@Obsolesce said in Is it racist? I think it is.:
I don't know you personally, but I'd assume that I would say you are one of the 7-ish major races. None of which are Swiss, Dutch, or Scottish.
I agree that most people see a few racial top level categories. I don't agree that racism doens't exist between those categories. If you try to do that you dismiss the idea, for example, that Arabs could be anti-Jewish or that Jews could be anti-Arab at a racial level since they are the same "race" both top level and sub level group. Yet clearly, the world sees them as racially different.
The world has always seen Europe alone as having about seven major races... Celtic, German, Slavic, Hellenic, Latin, Iberian, and Magyar plus the tiny race that is in Finland, Estonia and the Basque country.
When we were kids the world was like "four major races". But who is in which one keeps changing and everyone has different opinions. But essentially everyone considered like Irish and Polish to be two different races (and they are in every meaningful way) and groups that have recently all been labeled as white have had millennia of racism between them.
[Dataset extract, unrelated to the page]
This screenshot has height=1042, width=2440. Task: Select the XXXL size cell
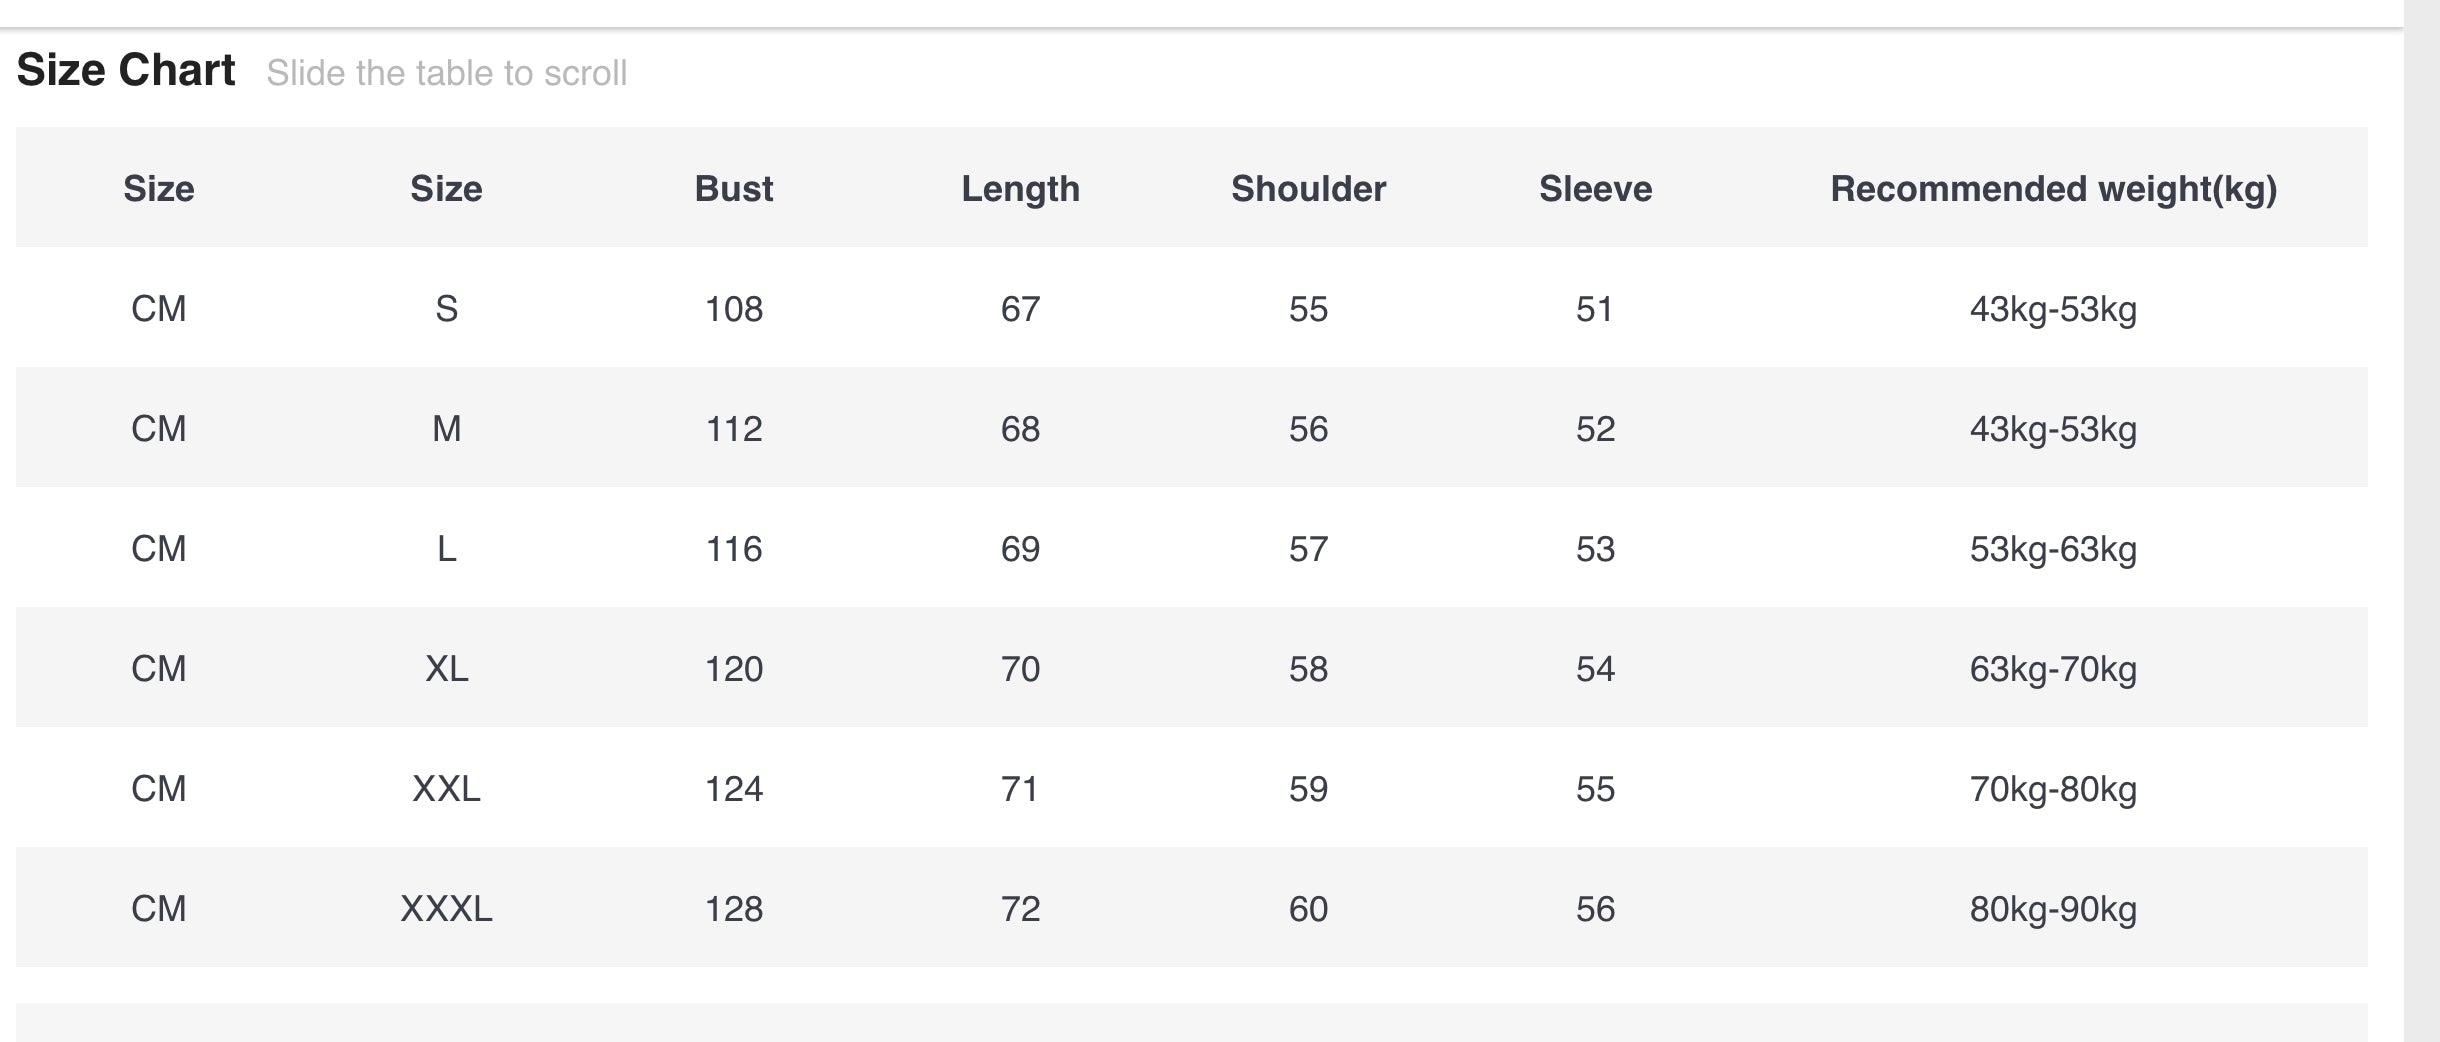point(446,909)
You can't just wash away the responsibility that companies or people have for being racist by attempting to wipe away the human concepts of racism. You and I can have nice, logical discussions as to whether races are real, imaginary, useful, etc. BUt what matters for racism to exist is for people to perceive and detect a race to which they belong and races of other people. Race is a perception. So for most people, "other people" are another race even if they are genetically the same. Meaning, the average American knows no more about the average Canadian or the average Afghani or the average Somali and may easily equally see all as "not American" because they have racism from afar.